INFORMATION GIVEN:
%%

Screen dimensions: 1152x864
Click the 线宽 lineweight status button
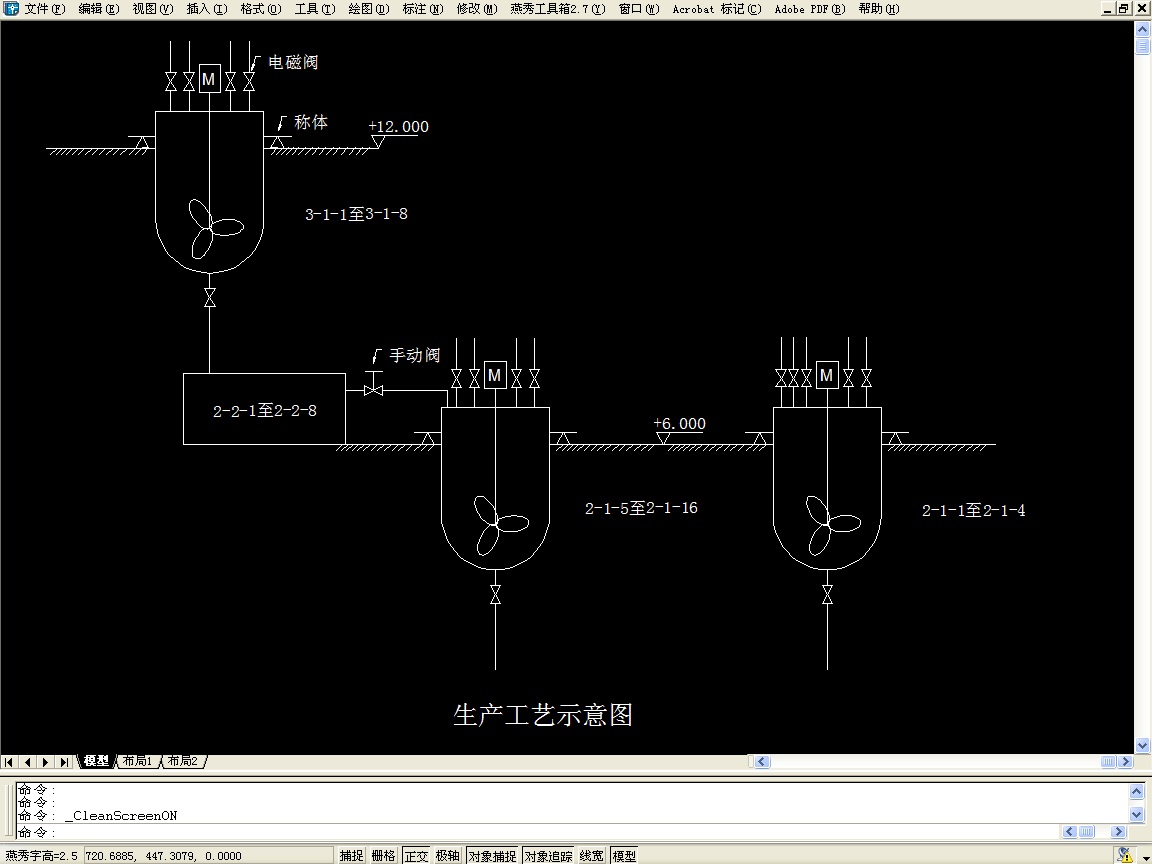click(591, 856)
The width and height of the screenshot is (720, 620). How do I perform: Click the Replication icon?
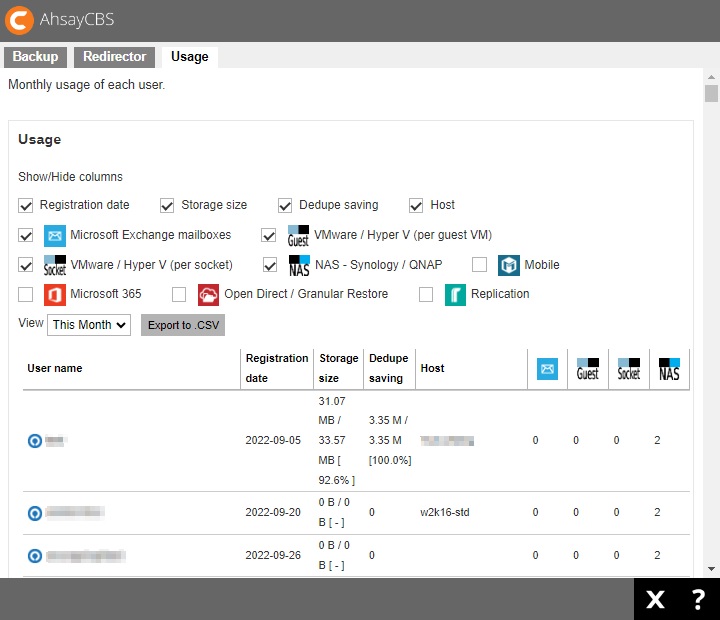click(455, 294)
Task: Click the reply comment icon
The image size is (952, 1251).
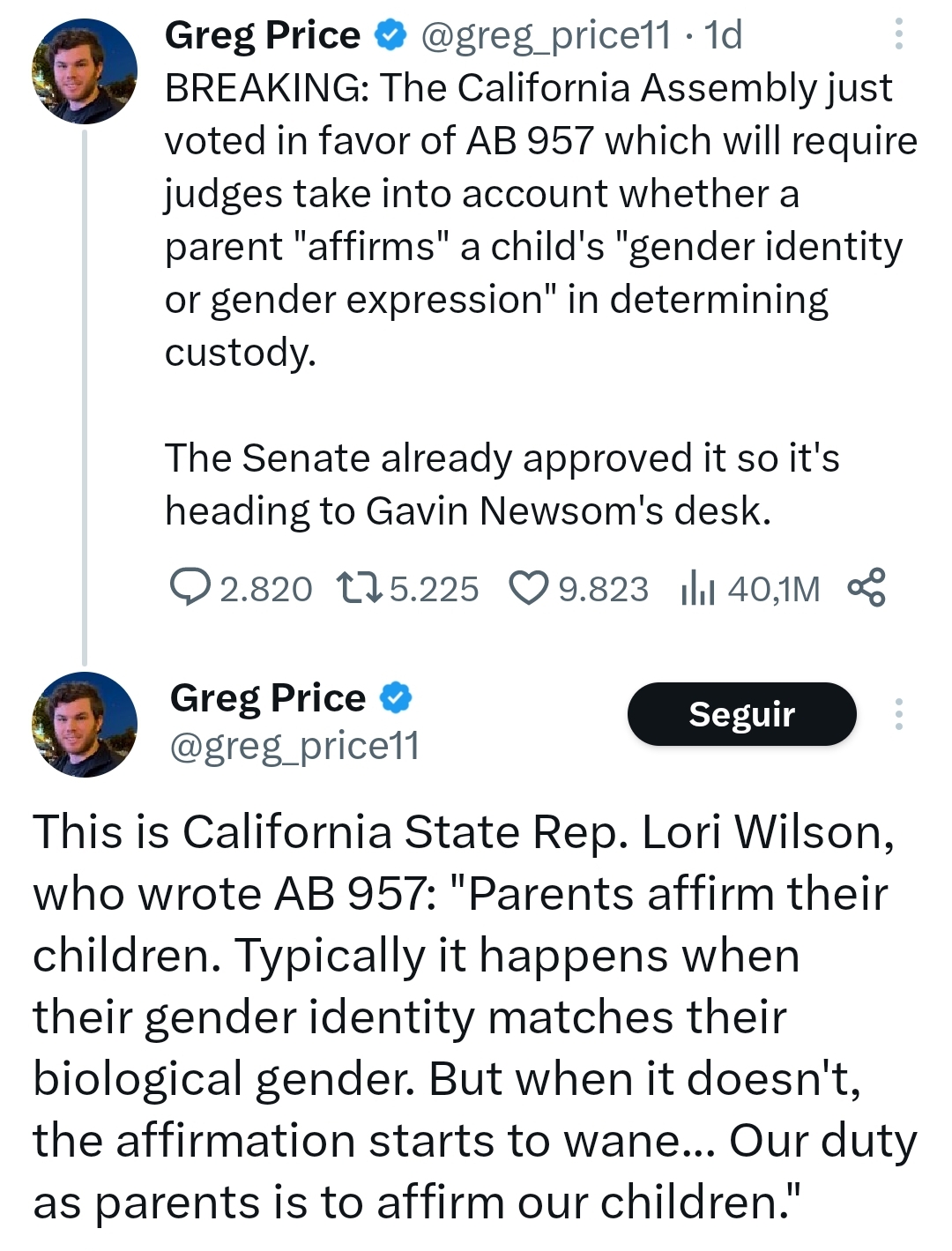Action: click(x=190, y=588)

%%
%%

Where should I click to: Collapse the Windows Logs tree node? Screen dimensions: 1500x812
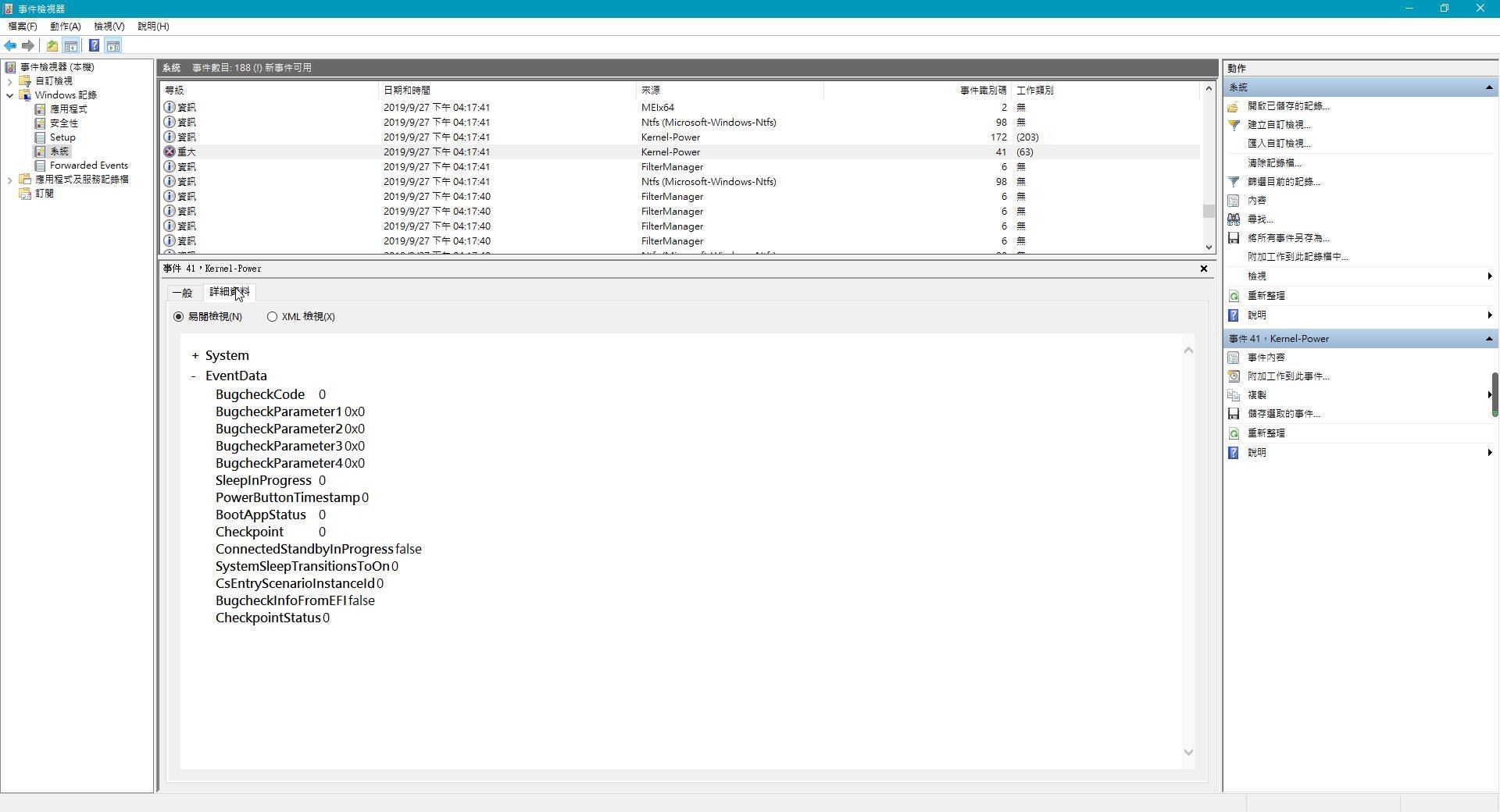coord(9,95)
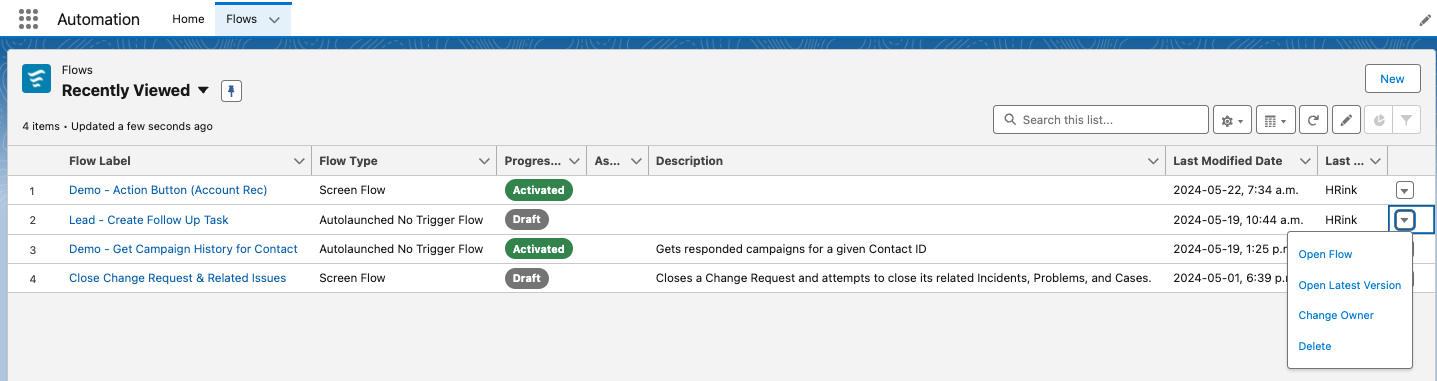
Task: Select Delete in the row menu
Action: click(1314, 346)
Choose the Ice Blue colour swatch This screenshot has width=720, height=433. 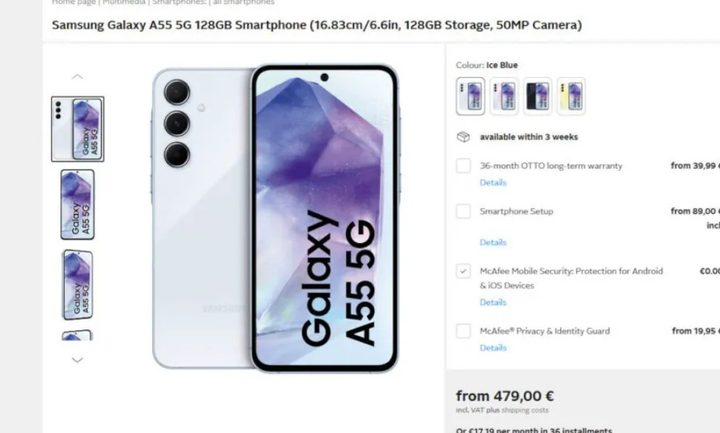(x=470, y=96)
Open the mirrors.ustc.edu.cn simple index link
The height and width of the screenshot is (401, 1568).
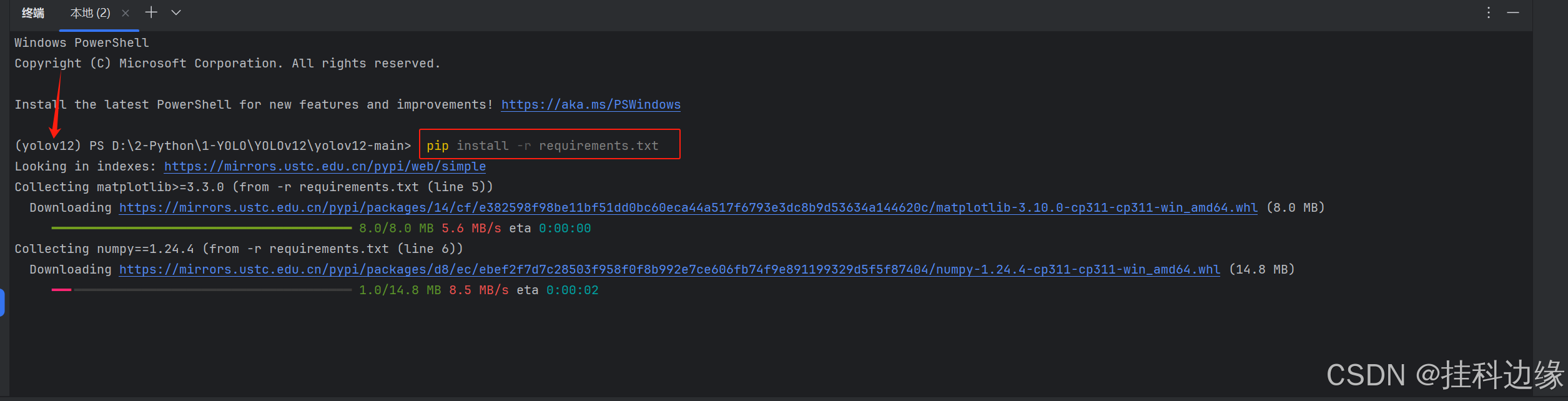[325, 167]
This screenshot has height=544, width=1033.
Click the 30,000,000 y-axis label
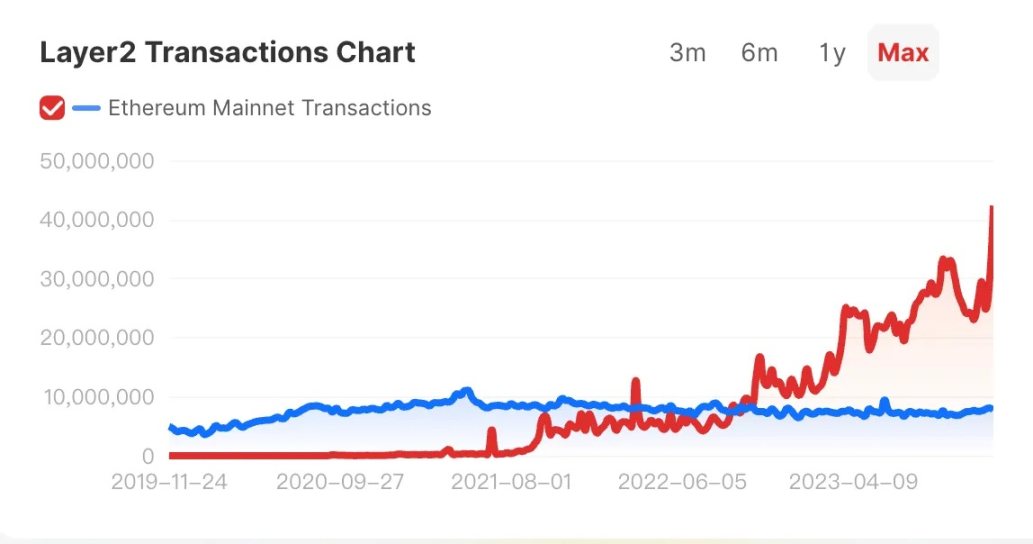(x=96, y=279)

%%

TO DO: Your task is to copy only the lines above starting at the one containing "Screen dimensions: 1152x864" and ending at the one containing "Task: Click the reply comment icon". Copy them exactly, both ends included, and omit the pictures.

SOLUTION:
Screen dimensions: 1152x864
Click the 线宽 lineweight status button
click(591, 856)
The width and height of the screenshot is (720, 620). How do I perform: Click the Replication icon?
click(455, 294)
Task: Click the reply comment icon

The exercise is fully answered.